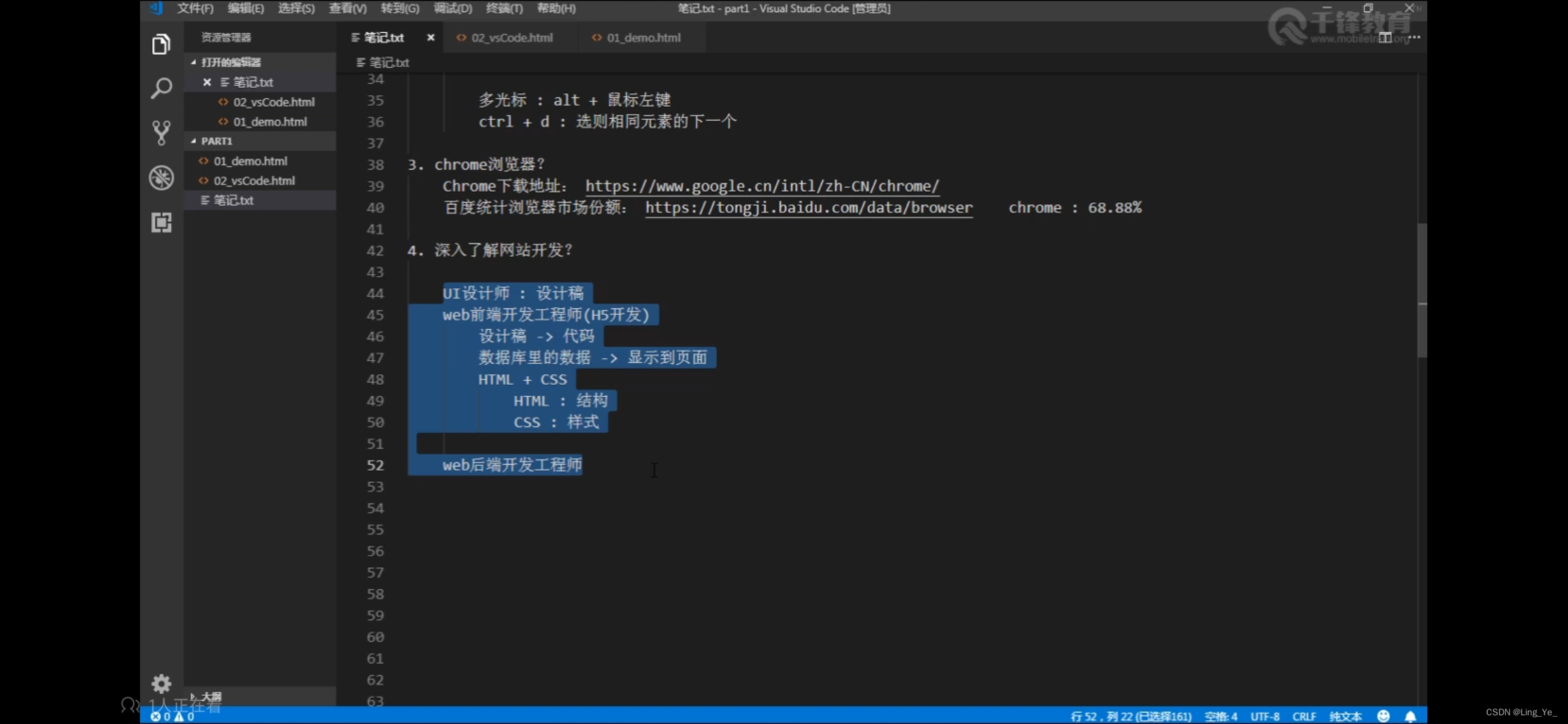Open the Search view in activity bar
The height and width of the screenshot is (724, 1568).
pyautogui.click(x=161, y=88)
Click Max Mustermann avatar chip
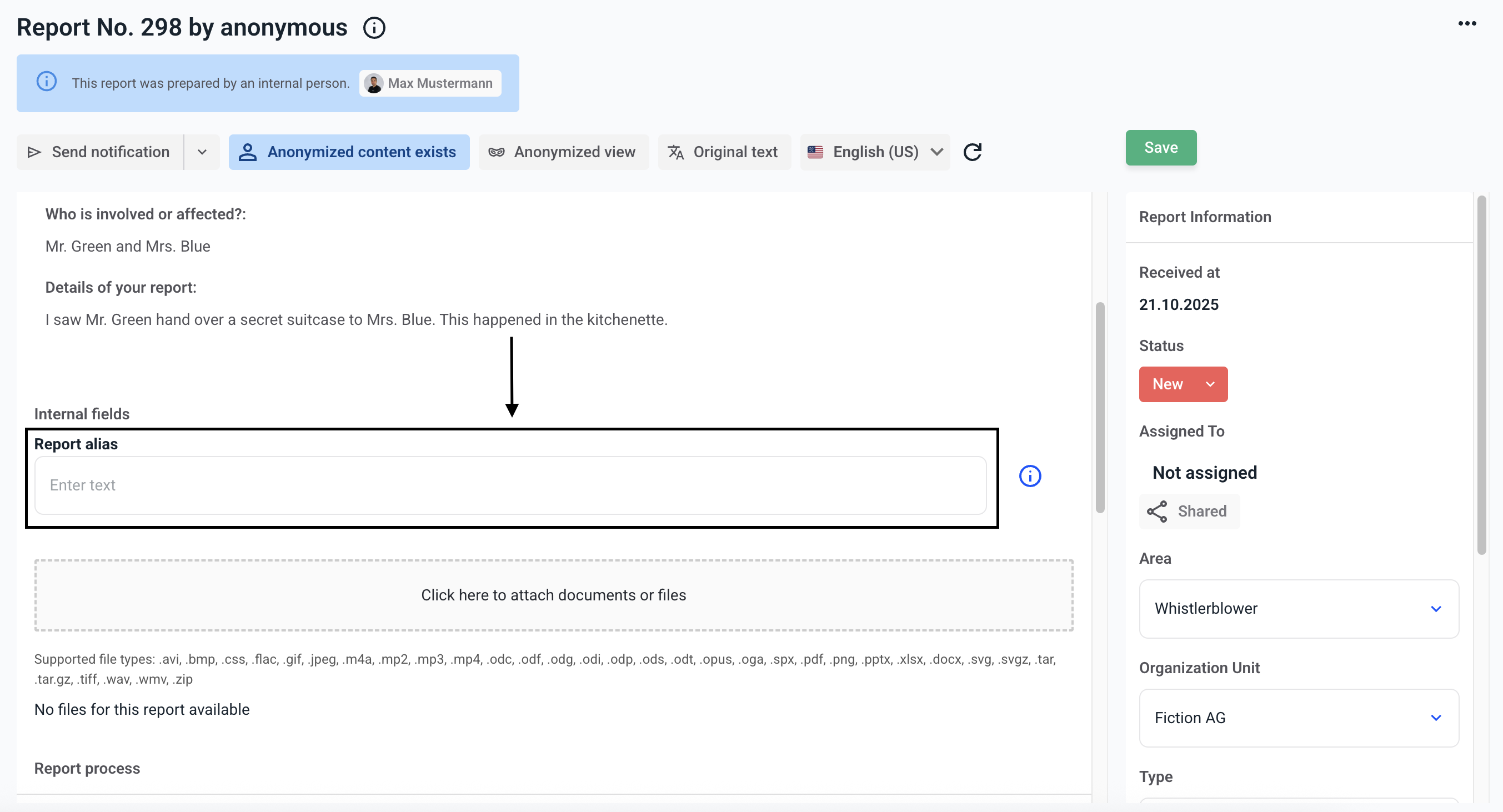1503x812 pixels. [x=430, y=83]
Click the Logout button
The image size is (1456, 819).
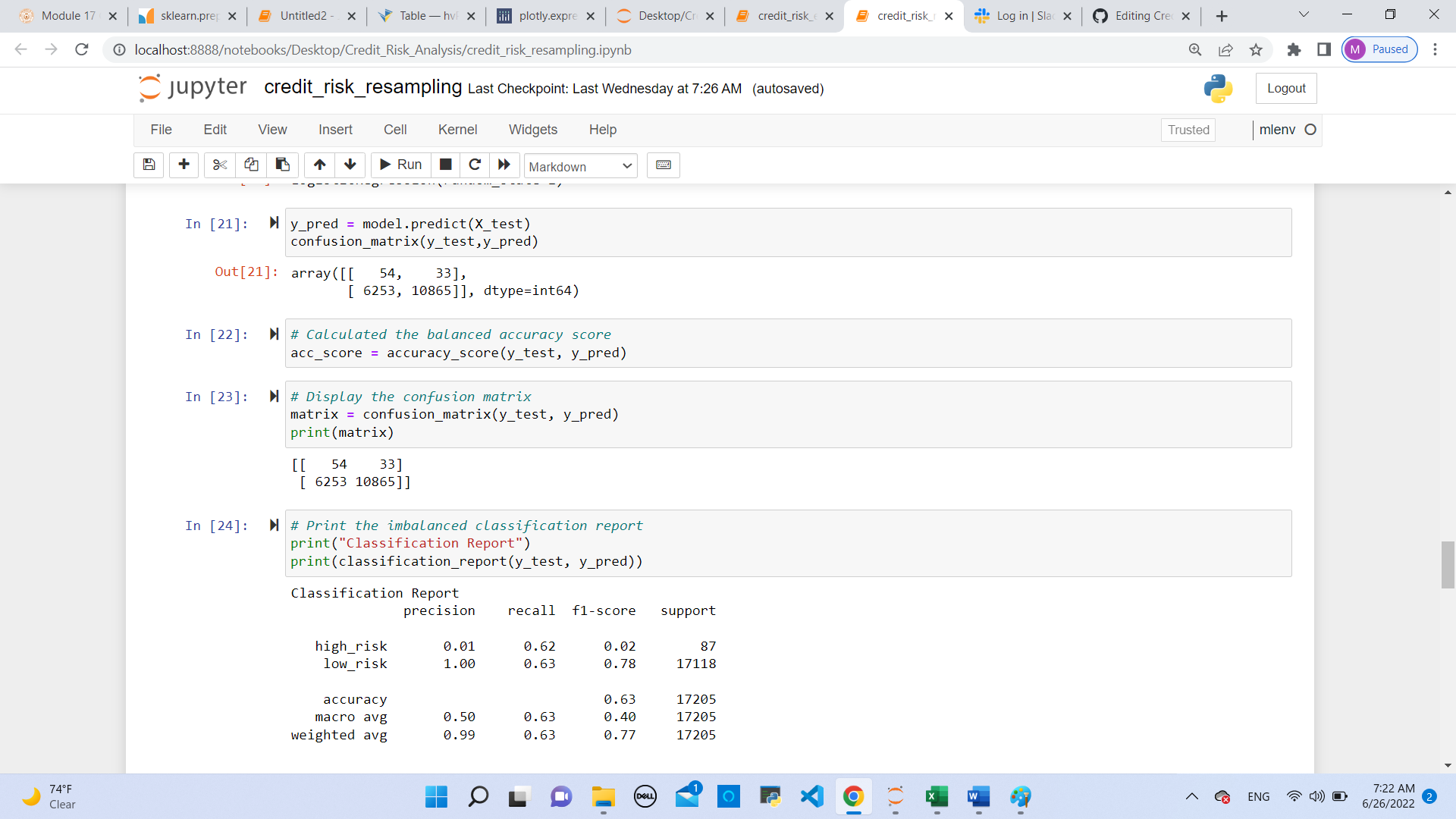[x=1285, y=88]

* _What to work on_
Excluding all pictures, output exactly the lines from the line containing "Click Max Mustermann avatar chip" through the last line of the entries above.

* _Output below_
Click Max Mustermann avatar chip
1503x812 pixels. [x=430, y=83]
Click the Logout button
The image size is (1456, 819).
[x=1285, y=88]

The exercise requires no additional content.